A convocação de Eurico é uma das lembranças mais marcantes da primeira viagem do Palmeiras ao Oriente Médio. A microrregião compreende 18 países de três continentes (África, Ásia e Europa), entre eles os Emirados Árabes Unidos, onde o time alviverde vai disputar a Copa do Mundo de Clubes da Fifa a partir do dia 8 de fevereiro. Em 107 anos de história, o Verdão atuou seis vezes no Oriente Médio e conquistou quatro vitórias, todas elas na temporada de 1972.

O Estádio Amjadiyeh, atual Shahid Shiroudi, recebeu o primeiro jogo do Palmeiras no Oriente Médio (Acervo Histórico)

Chefe de mau humor

A excursão palestrina foi organizada pelo empresário libanês Elias Zacour. À época um dos nomes mais influentes do futebol brasileiro, ele ganhou prestígio na década de 1960 ao levar as principais equipes do Brasil para jogar no exterior – Zacour já havia sido o responsável pela primeira viagem do Palmeiras ao continente africano, em 1969.

Segundo reportagem publicada na edição de 26 de maio de 1972 pelo jornal “Folha de S. Paulo”, o clube recebeu US$ 6 mil por cada uma das oito partidas disputadas ao longo da turnê. A saga teve início na Espanha, com a disputa da Taça Cidade de Zaragoza. Após empates com Zaragoza-ESP e Hamburgo-ALE, ambos pelo placar de 2 a 2, a delegação palmeirense seguiu para o Oriente Médio. A primeira parada foi em Teerã, no Irã, onde o Verdão venceu o Taj-IRA por 2 a 1, em 31 de maio, no Estádio Amjadiyeh – Madurga e Fedato anotaram os tentos.

Primeiro adversário do Alviverde no Oriente Médio, TAJ mudou de nome e escudo

Curiosamente, o Taj (Coroa, no idioma persa) precisaria mudar de nome sete anos depois, por consequência da Revolução Islâmica, que derrubou a monarquia no país. Assumido pelo novo governo, o clube passou a se chamar Esteghlal, que significa Independência em persa.

################

Enunciado –
Responda com base no trecho:
1. Quantos países a microrregião do Oriente Médio compreende?
2. Qual empresário organizou a excursão palestrina?
3. Que nome o Taj passou a ter depois da Revolução Islâmica?
Responda com base apenas no trecho.

Conjunto de dados –
################

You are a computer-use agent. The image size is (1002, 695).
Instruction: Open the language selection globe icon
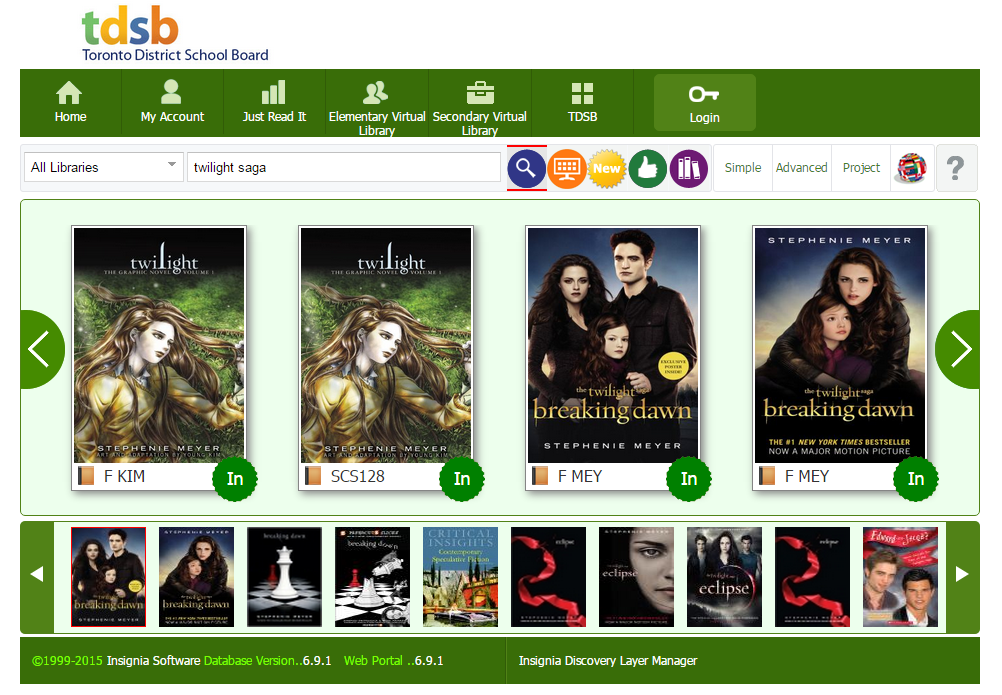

################

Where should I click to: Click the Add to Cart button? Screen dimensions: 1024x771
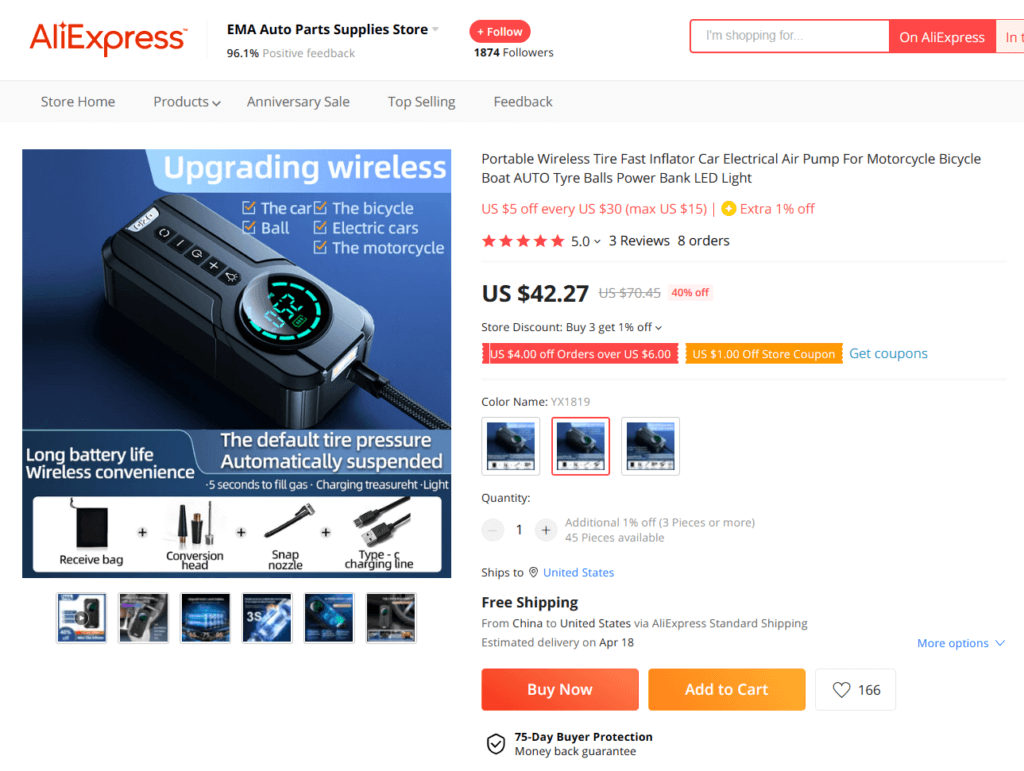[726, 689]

################

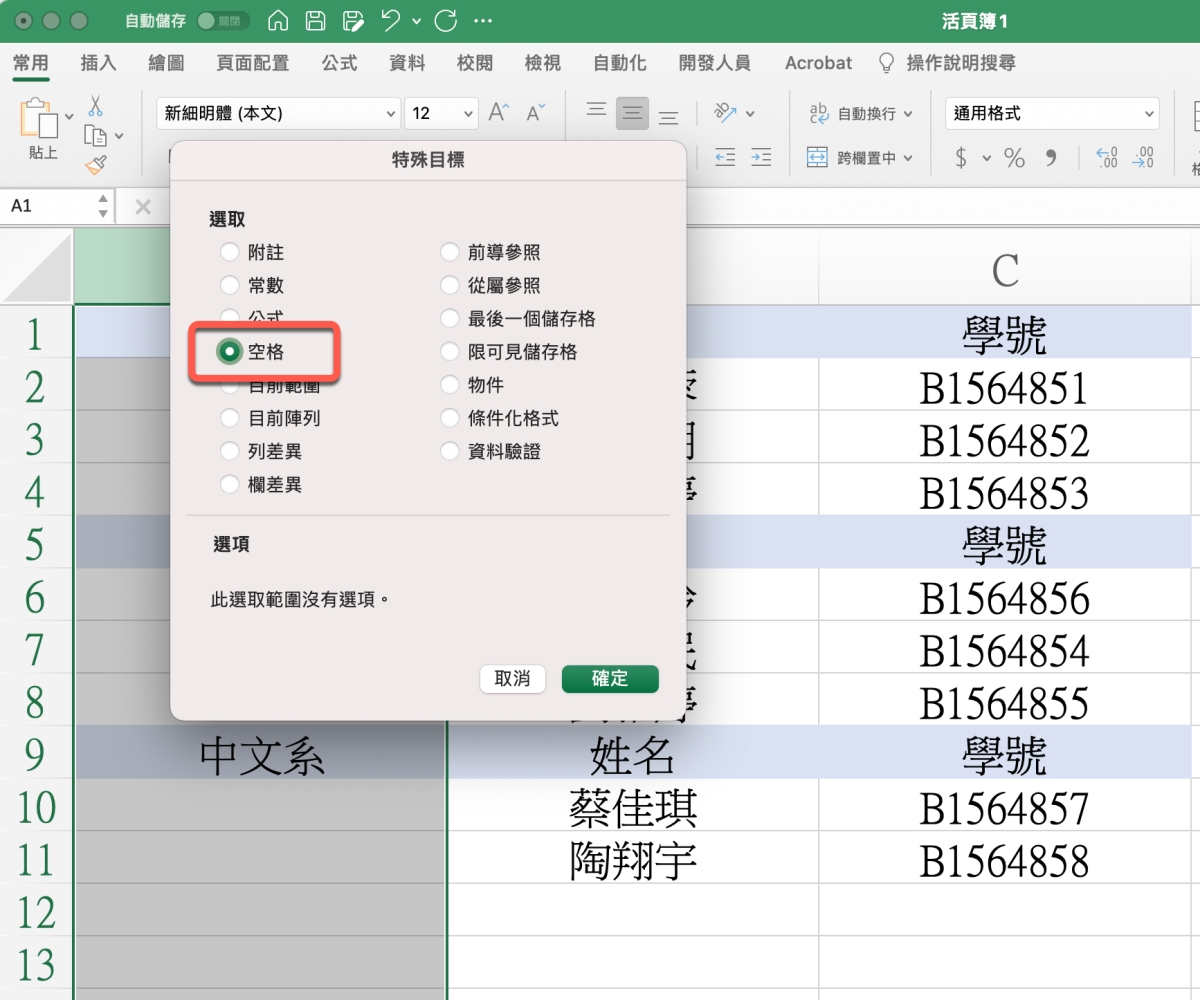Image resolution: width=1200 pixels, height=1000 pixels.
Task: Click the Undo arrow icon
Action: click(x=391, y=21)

################

Tarefa resolvida –
1. 18 países.
2. Elias Zacour.
3. Esteghlal.